▶ **REQUIRED TASKS**
- 1) From the Amsterdam food passage, reproduce word for word the part that opens with the words containing "Another big food" and closes with "works of art.".
- 2) Write what comes next in the Amsterdam food passage, starting after its final sentence.

Multi-tiered art at De Taart van mín Tante.




At &Sahmoud, pasta-less lasagne; terrine; and burger.



Lunch at Marqt.

 

Ports of call along and away from the Canals

One Amsterdam street delicacy that needs no improvement is the pickled herring sandwich with onions and pickle slices. Speaking of fish, several sushi–pan-Asian–cocktail spots, such as Izakaya at the new and buzz-worthy Sir Albert Hotel and Momo, sneak in a touch of Amsterdam’s creative irreverence into the presentation. While my boyfriend and I hit Waterlooplein and the Jordaan’s flea markets in 2000, Tilmans explains those haunts are now more tourist magnets than treasure troves. Tilmans prefers the Albert Cuypmarkt, Noordermarkt, and their surrounding streets. One will not only find a dozen expressions of gouda and aromatic pannenkoeken stalls, but an international array of foods reflecting Holland’s long global trading history. While rijsttafel restaurants are as much an Amsterdam institution as they are Indonesian, Tilmans points out Surinamese restaurants are, literally and figuratively, the hot thing right now.

Another big food trend is Dutch artisanal bakeries, which provide a welcome alternative to the “coffee shops” favoured by college kids. These arty spots transcend the traditional boundary of what is “good enough to eat”. Lilian’s favourite is De Taart van m’n Tante (‘My Auntie’s Cakes’, at Ferdinand Bolstraat 10), which not only proffer designer cupcakes but make multi-tiered epic works of art.

▶ **RECORD SET**
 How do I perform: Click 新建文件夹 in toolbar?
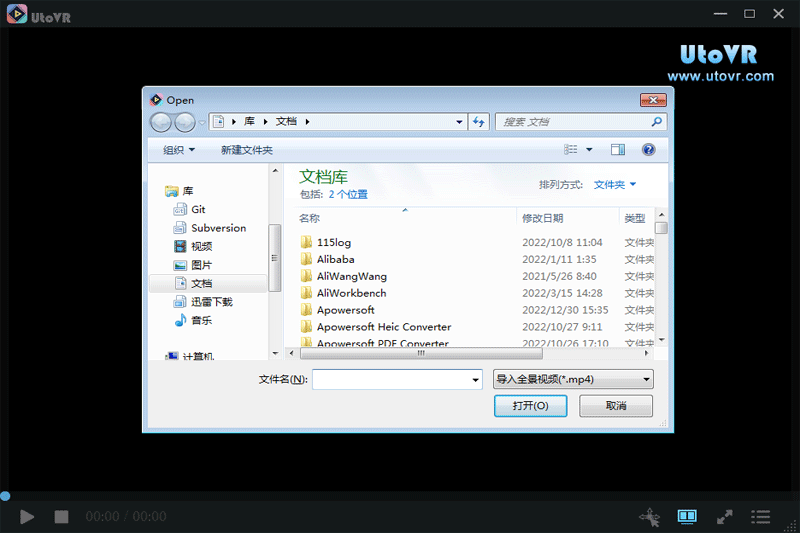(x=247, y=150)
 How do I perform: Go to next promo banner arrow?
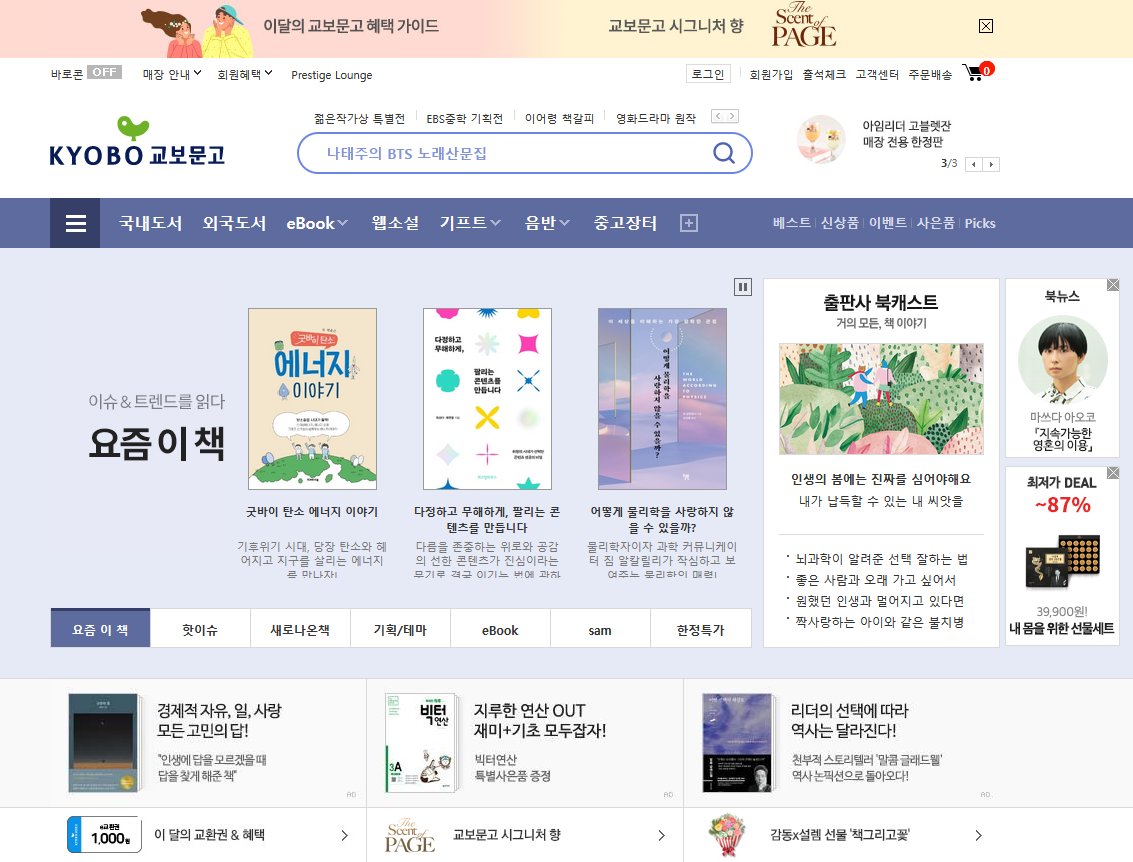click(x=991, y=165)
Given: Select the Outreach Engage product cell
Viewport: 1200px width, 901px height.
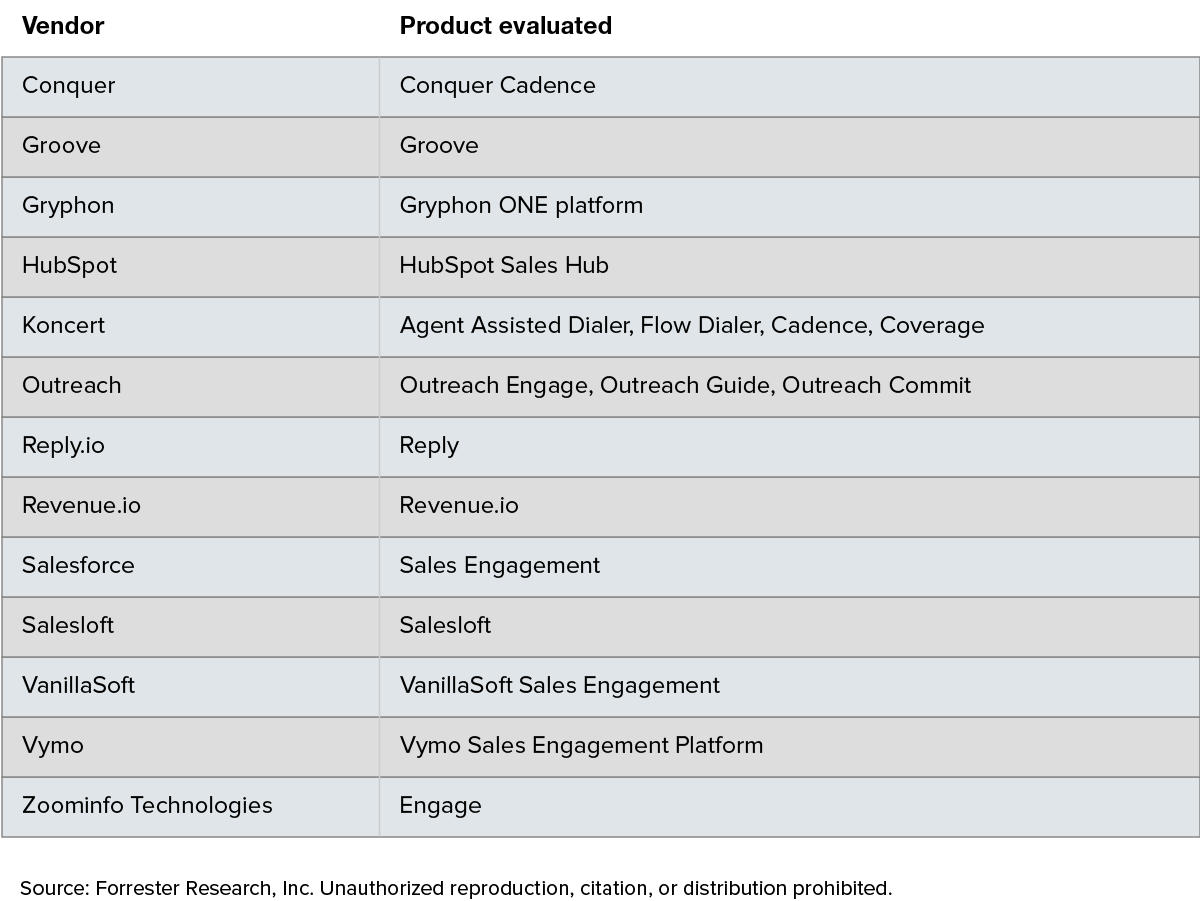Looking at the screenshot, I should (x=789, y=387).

▶ **ANSWERS FOR EACH ITEM**
- 1)
Another big food trend is Dutch artisanal bakeries, which provide a welcome alternative to the “coffee shops” favoured by college kids. These arty spots transcend the traditional boundary of what is “good enough to eat”. Lilian’s favourite is De Taart van m’n Tante (‘My Auntie’s Cakes’, at Ferdinand Bolstraat 10), which not only proffer designer cupcakes but make multi-tiered epic works of art.

- 2)
While the aforementioned street markets include stalls vending cute housewares and ceramics, if you want to outfit your kitchen with European chic without paying European prices, start at Hema. The Dutch answer to Target and has pop-art-coloured goodies and gadgets for the countertop as well as a food market. Another good bet is Marqt, a stylish and spotless organic supermarket chain with reasonably priced local foods. On the high end of the spectrum, Tilmans recommends Duikelman, for its sculptural, cutting-edge professional and home kitchen utensils and gadgets, and Bilder & DeClercq, where you can buy a recipe and all its components in a culinary school setting.

Dressed to the “Nines”, and beyond

Although the city was awash in brown, black and grey at the time of my visit, store windows all over town foretold of a brighter, happier and more colourful season ahead. While Claudia Strater remains one of my favourite Dutch designers (especially as a coat from her Maura line kept me warm in bone chilling winds coming off the water), I opt to spend my limited shopping hours beyond the main drags.

Tilmans and others I spoke with before my European trip recommended that if time allowed for only one shopping area, the Nine Streets was the definitive spot for Dutch retail therapy. Some of the city’s best-curated second-hand stores are within this hashtag-shaped retail grid, with pieces better suited for the office and cocktail hour than for the underground music clubs of the Leidseplein (which is what you would find in Waterloopein). The Nine Streets is also a far better place to find local labels and investment pieces.

If you are looking for an eye-catching bag or wallet, Fab, whose goods may one day end up in the Purse & Handbag Museum) is a must. While Fabienne Chapot’s handcrafted items are not inexpensive, the colour palate is stunning, her tailoring and leathers are impeccable and the designs (oh, that butterfly appliquéd wallet!) covetable yet ideal for everyday use. At first glance, Exota (Hartenstraat 10, 1016 CB Amsterdam (31 20 62-09-102) and its “King Louie” line may bear a passing resemblance to Oilily, which was big in the ’80s and ’90s in the States. However, at closer inspection and a few trips to the fitting room, the prints are sophisticated, the fitted dress and blouse cuts curve-flattering and the prices very reasonable.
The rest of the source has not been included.